From: Paul Cockshott (wpc@DCS.GLA.AC.UK)
Date: Wed Mar 21 2007 - 06:54:10 EDT


The problems are terminological.

There is a confusion possible between 'money constant capital' and
'money capital'.
I have no problem with your measuring constant capital in money terms,
since as 
Sraffa, Shaikh and Machover all point out, a large collection of
disparate 
commodities that make up constant capital are unlikely to have a price
of
production significantly different from their values, as such it is 
fairly valid to translate these to values just using a MELT.

The point is that at time Ian seems to be talking as if he means money
capital
in the discussion where you mean the money value of constant capital. 

-----Original Message-----
From: OPE-L [mailto:OPE-L@SUS.CSUCHICO.EDU] On Behalf Of Pen-L Fred
Moseley
Sent: 21 March 2007 03:37
To: OPE-L@SUS.CSUCHICO.EDU
Subject: Re: [OPE-L] questions on the interpretation of labour values

Hi Allin and Paul C.,

Thanks for your comments.  Let me try to clarify.

1.  M  =  C + V.  Let's just consider C, which seems to be the more
controversial.

2.  C can be considered either as a flow or as a stock.  As a flow, it
is the first component of the price of the output.  And as a stock, it
is in the denominator of the rate of profit (along with the stock of
variable capital, which is generally negligible).

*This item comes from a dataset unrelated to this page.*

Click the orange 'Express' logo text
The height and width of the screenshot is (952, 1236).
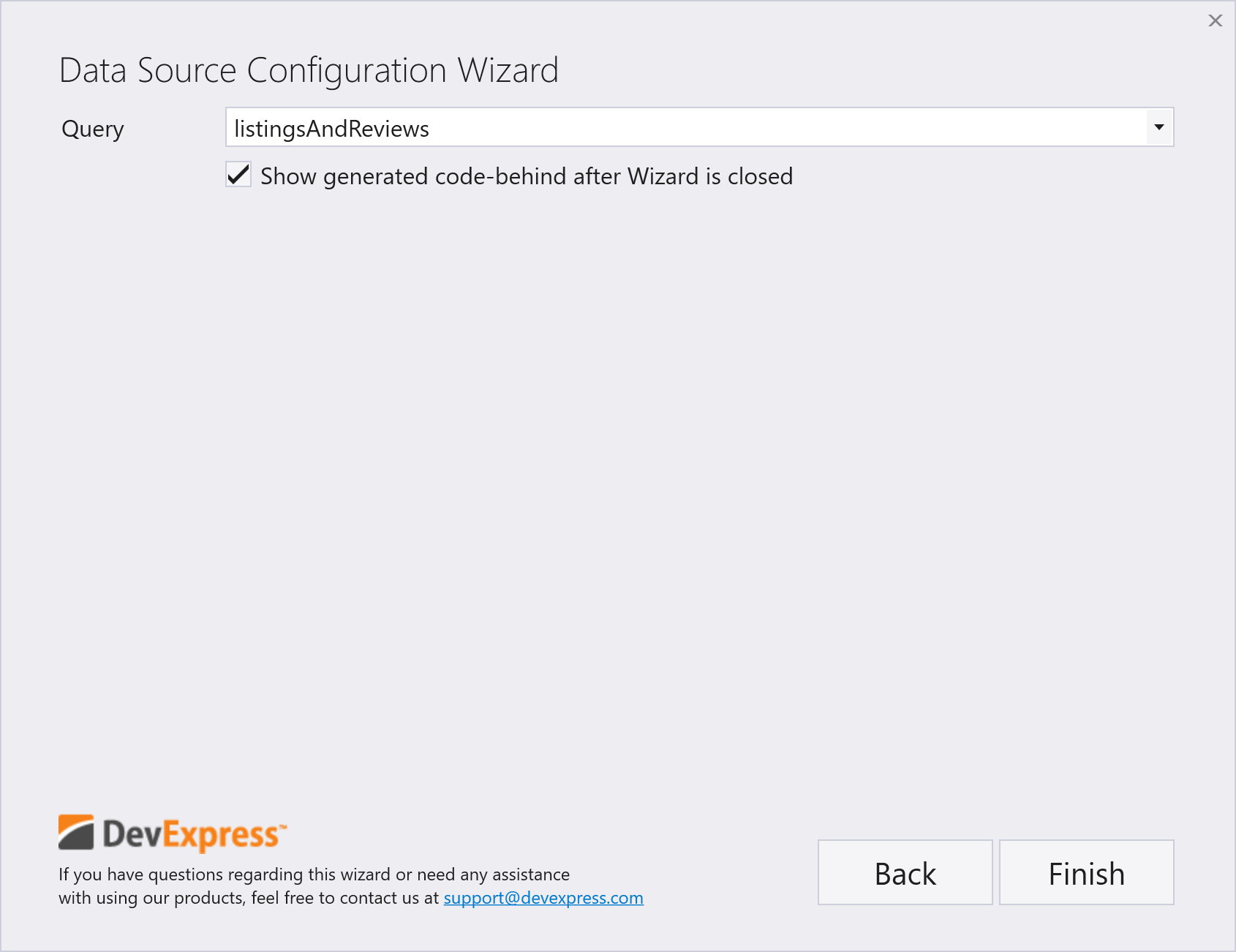tap(220, 835)
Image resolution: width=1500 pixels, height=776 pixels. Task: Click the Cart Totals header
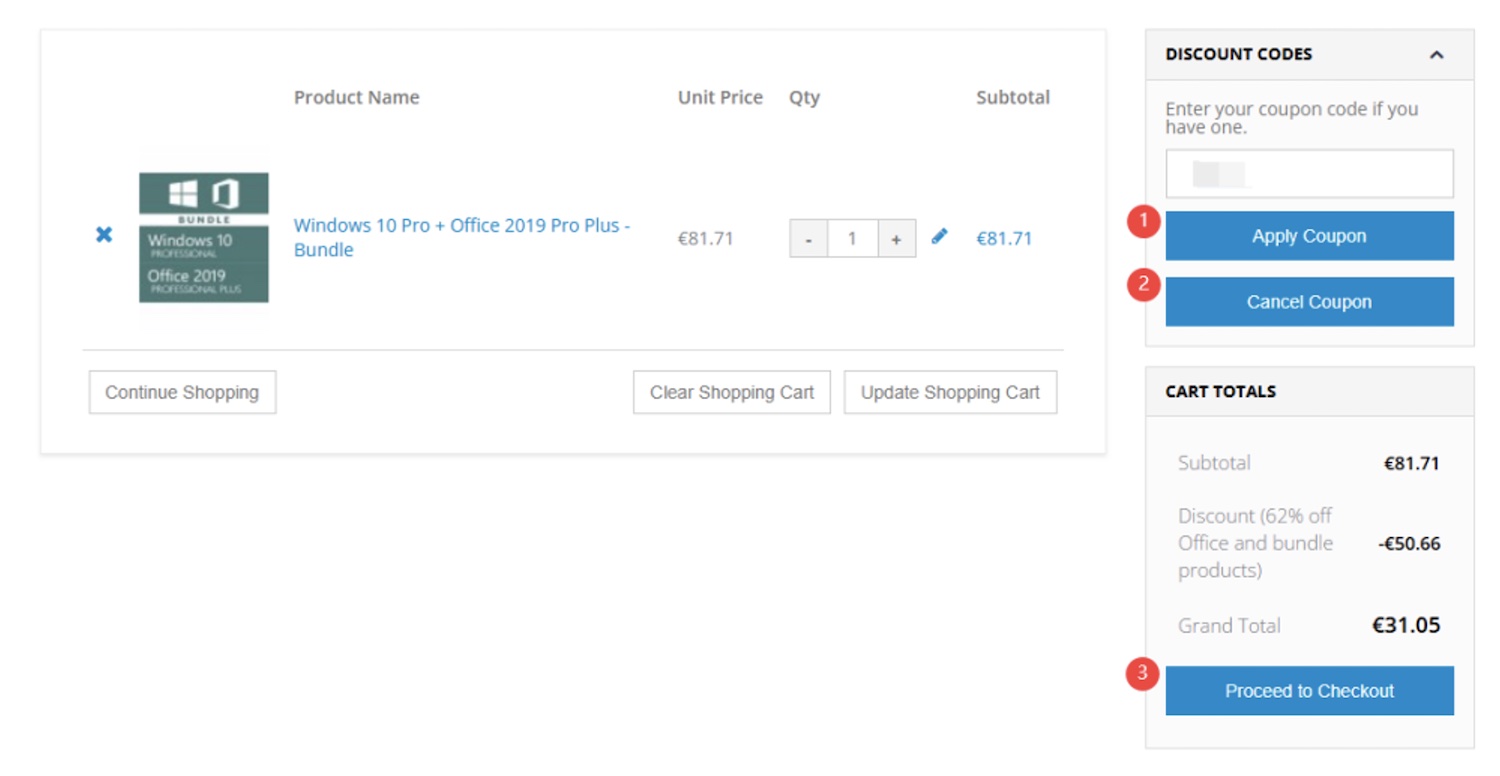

3.  Consider first the stock of constant capital.  Capitalist firms
invest a certain quantity of money constant capital to purchase means
of production (both machinery, etc. and raw materials).  These
quantities of money capital invested are recorded on the balance sheets
of the firms.  At a given point in time, these quantities of money
constant capital on the balance sheets of individual firms could be
added up to obtain the total stock of money constant capital for the
economy as a whole.

My interpretation is that this total stock of money constant capital
for the economy as a whole is taken as given in the determination of
the rate of profit in Marx's theory.

4.  Similarly, the flow of constant capital is the price of the raw
materials consumed in this period's production plus the periodic
depreciation cost of the machines, etc.  These quantities of money
constant capital are recorded on the income statements of firms.  These
quantities of money constant capital on the income statements of
individual firms over a certain period of time could be added up to
obtain the total flow of money constant capital for the economy as a
whole for this period.

Again, my interpretation is that this total flow of money constant
capital for the economy as a whole is taken as given in Marx's theory,
and becomes the first component of the total price of commodities in
the economy as a whole.

Do you still think that there are problems with this?